# Data for this exercise
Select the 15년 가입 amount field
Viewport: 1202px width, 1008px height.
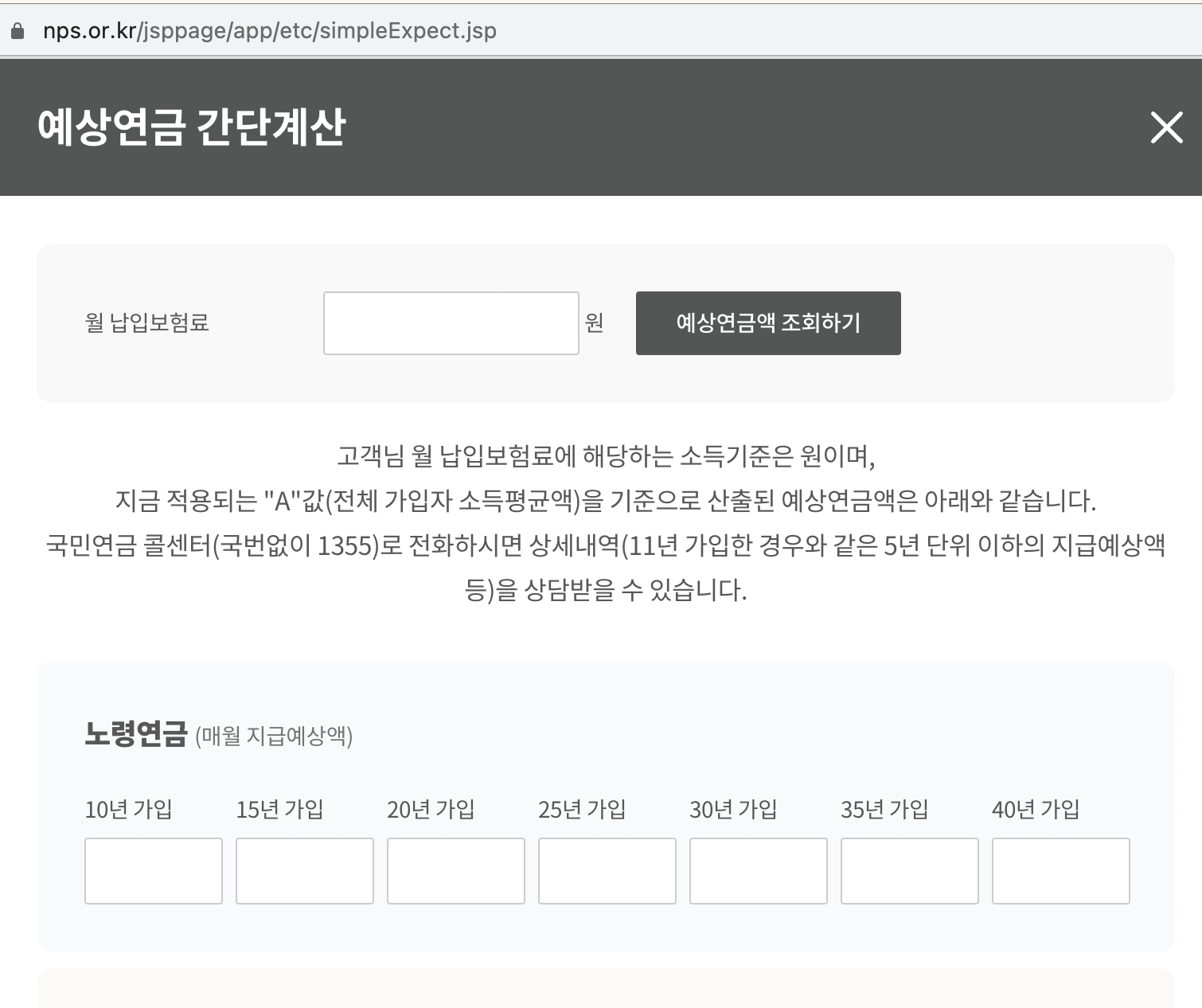click(x=304, y=871)
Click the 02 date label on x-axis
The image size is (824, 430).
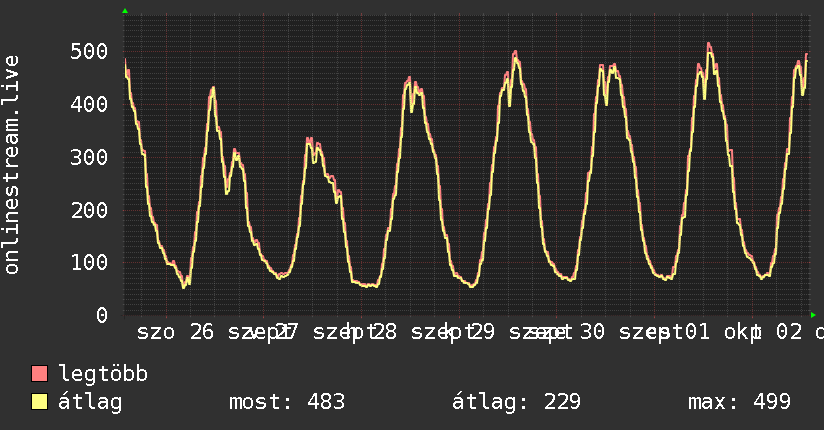(789, 332)
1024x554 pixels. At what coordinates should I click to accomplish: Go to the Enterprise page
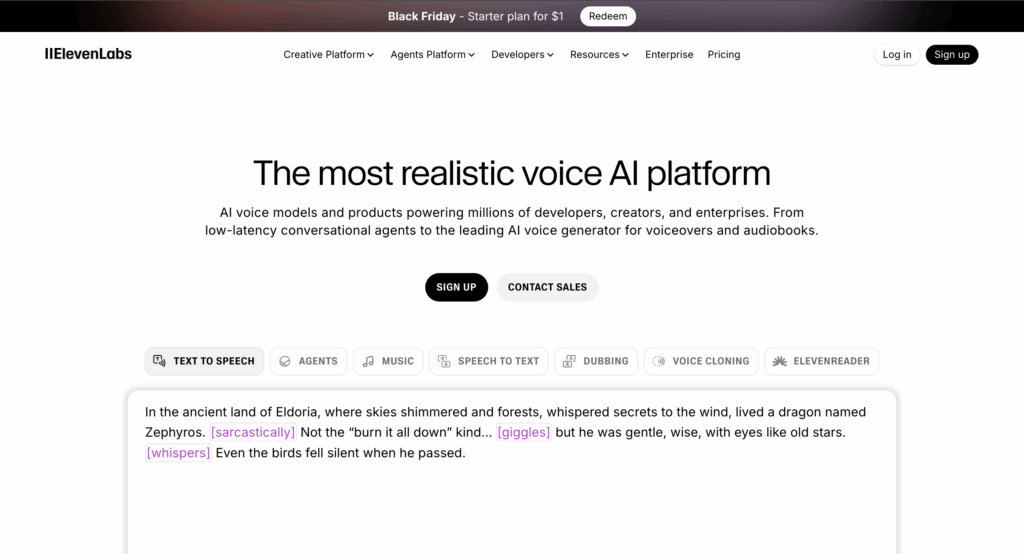(x=669, y=55)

# What this task involves
Although the records contain pictures, print only the rest, exactly as written.

# Result of this exercise
Select the 15년 가입 amount field
Viewport: 1202px width, 1008px height.
click(x=304, y=871)
Click the 02 date label on x-axis
The image size is (824, 430).
(789, 332)
1024x554 pixels. At what coordinates should I click to accomplish: Go to the Enterprise page
(x=669, y=55)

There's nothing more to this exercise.